Footnote Two: CTU economist Craig Renney has (conservatively) costed the six month first reading/select committee process for the Treaty Principles Bill at $4.15 million. Renney outlined to RNZ how he arrived at that figure. Along the way, he spelled out how Seymour and the government could halve that figure by minimising the taxpayer-funded inputs to the drafting and submissions process.
Needless to say though, neither Seymour nor Luxon seem to be at all interested in practicing the sort of efficiencies that they have demanded of the public service, at the cost of nearly 7.000 jobs.
Harris v Trump
Even Fox News conceded their man had a bad night, and that the race would now tighten as a result. At this point, the main problem for Kamala Harris is not Donald Trump, but her proximity to Joe Biden. Fairly or otherwise, 60% of Americans are telling pollsters they want a change from what the Biden administration has been delivering. For obvious reasons, Harris is perceived to be part of that problem, especially when it comes to the cost of living.

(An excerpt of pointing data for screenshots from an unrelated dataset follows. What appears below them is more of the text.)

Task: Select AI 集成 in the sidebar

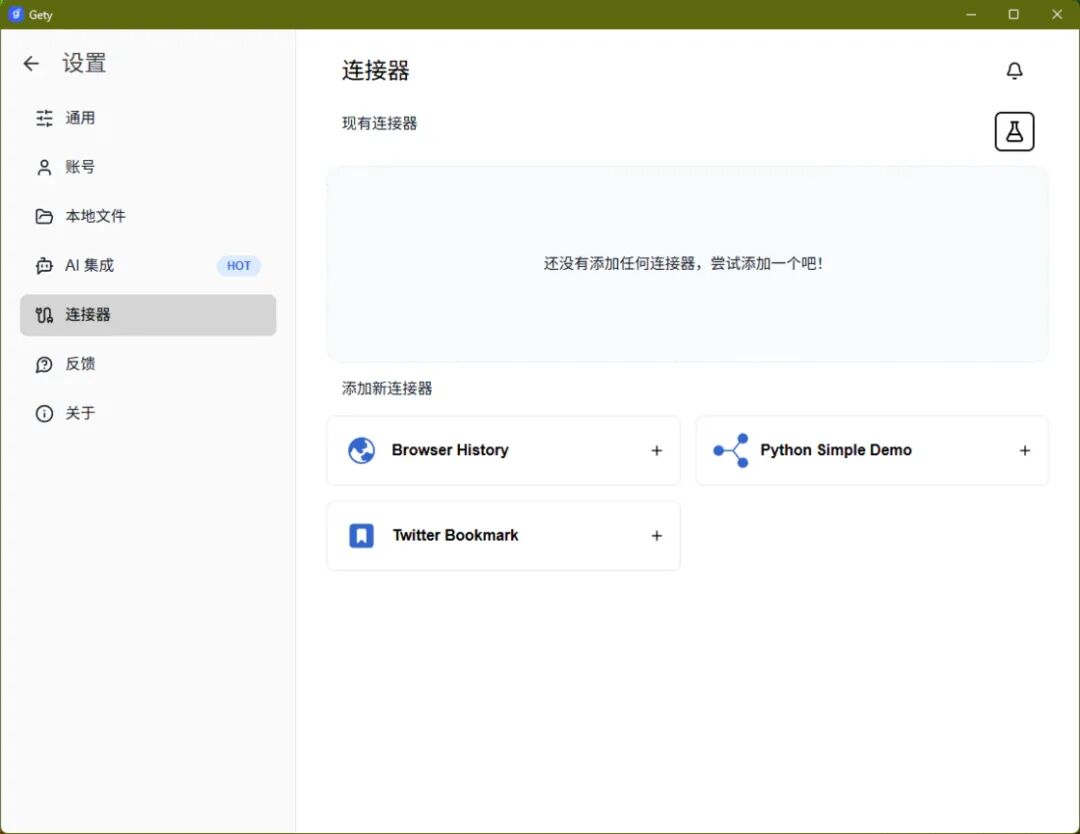Action: pos(148,266)
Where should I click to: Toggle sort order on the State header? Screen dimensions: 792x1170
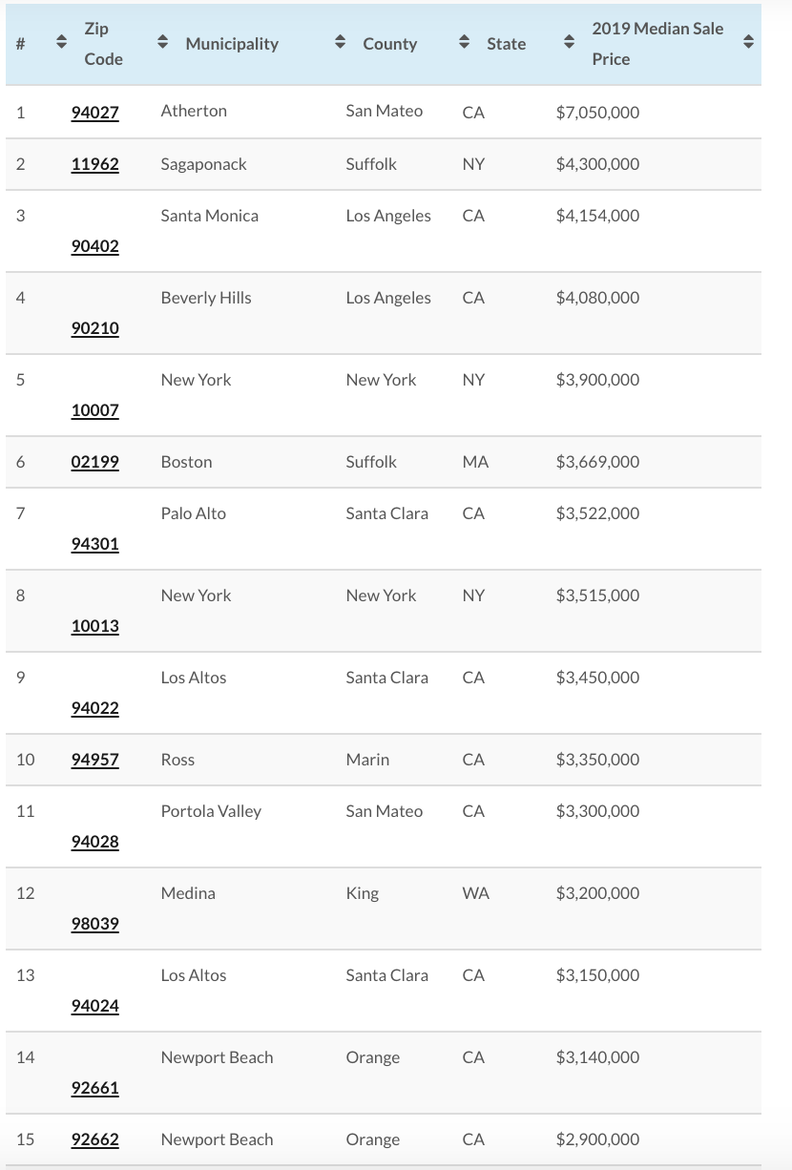click(x=569, y=43)
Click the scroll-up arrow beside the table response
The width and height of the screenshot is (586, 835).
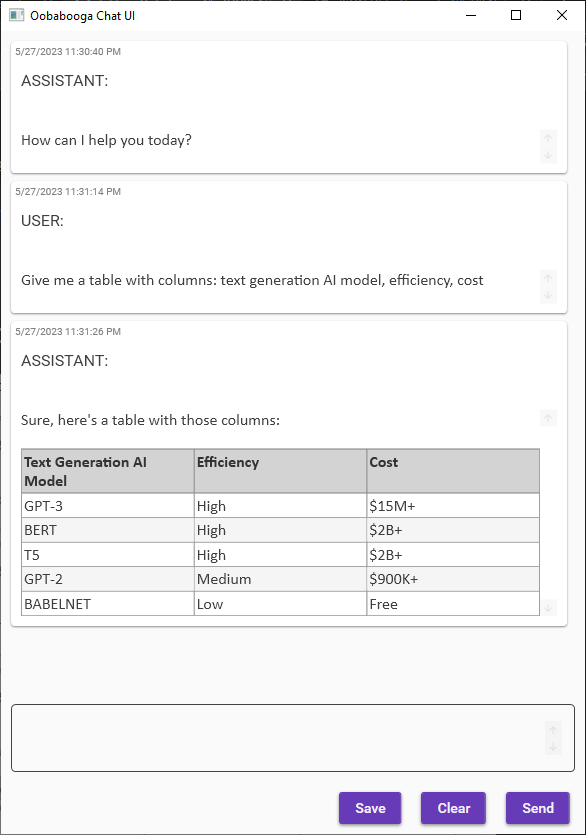coord(548,418)
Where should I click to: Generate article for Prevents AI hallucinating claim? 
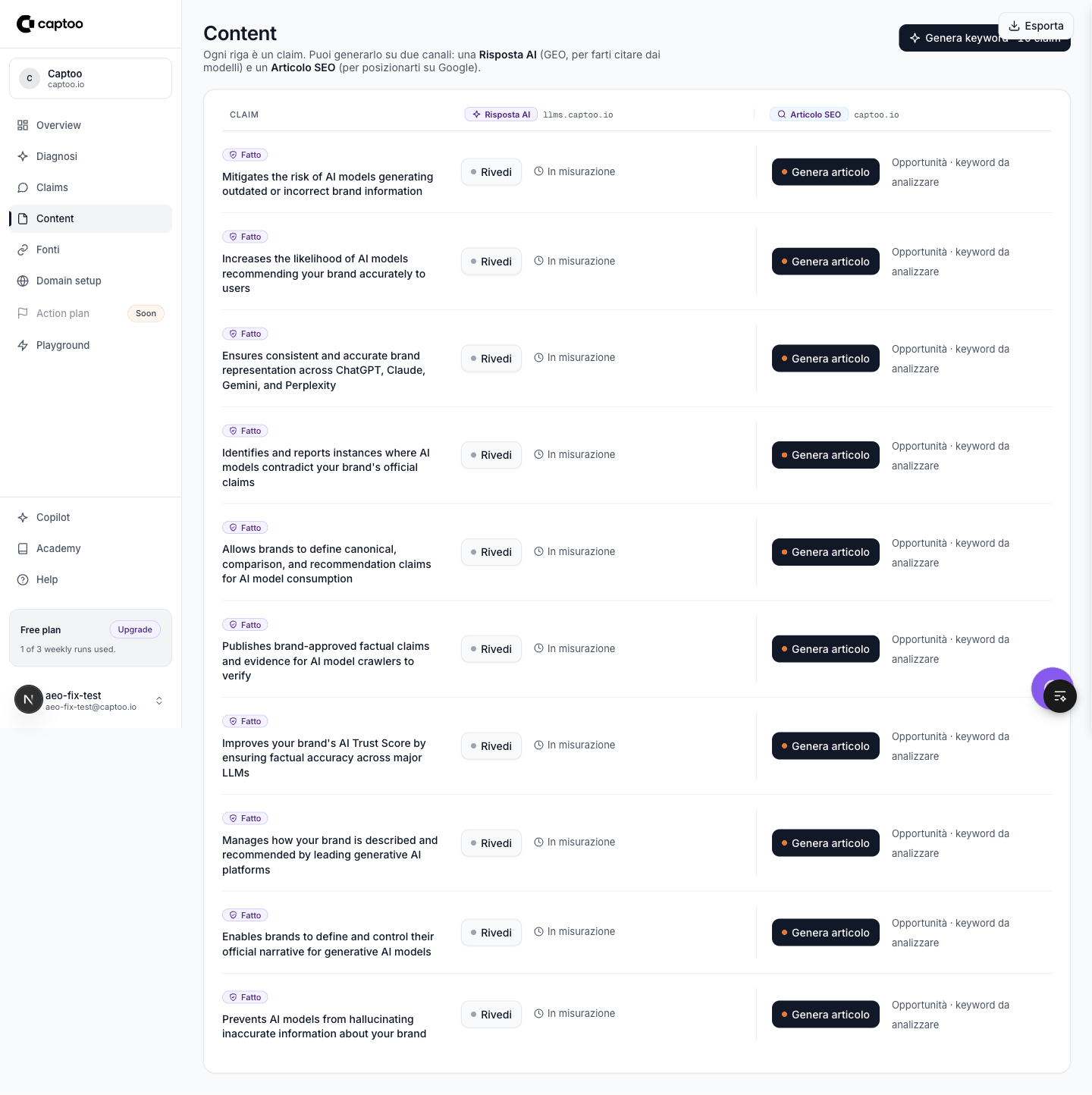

Still, as polling analyst Nate Silver says on his Silver Bulletin site, she got the debate she wanted. Wisely she ignored this sage advice offered by a prominent liberal pundit on the eve of the debate:
Forget all that media-hyped stuff about provoking her opponent into saying something silly. If she does that, she runs the risk of appearing manipulative.
Instead…Trump helplessly jumped at every single bait she offered. After about three minutes of relative normality, Trump behaved, as someone said online, like a gremlin fed after midnight. As per usual, Trump also lied incessantly including his repetition of a weird claim made previously by J.D. Vance, that immigrants from Haiti have been stealing and eating the household pets in Springfield, Ohio. (Surely, that was in Shelbyville.)
On abortion, the contrast with Biden’s incoherent dribble during the last debate could not have been more stark. Still, as Silver concluded, if Harris doesn’t improve her poll ratings post-debate, it may be that America is simply not interested in buying what she is selling.
Footnote: Fox has now pivoted into blaming the ABC moderators for Trump’s dismal showing- and Trump himself is bleating that it was a “three on one” contest. How truly pathetic. David Muir and Linsey Davis gave an incisive, meticulously-researched example of how to moderate a presidential debate.
They posed tough, specific questions to both Harris and Trump, often using the candidate’s own words, and they fact-checked on the fly in a respectful and neutral tone. This example of how to do a very difficult job deserves to be taught in journalism schools.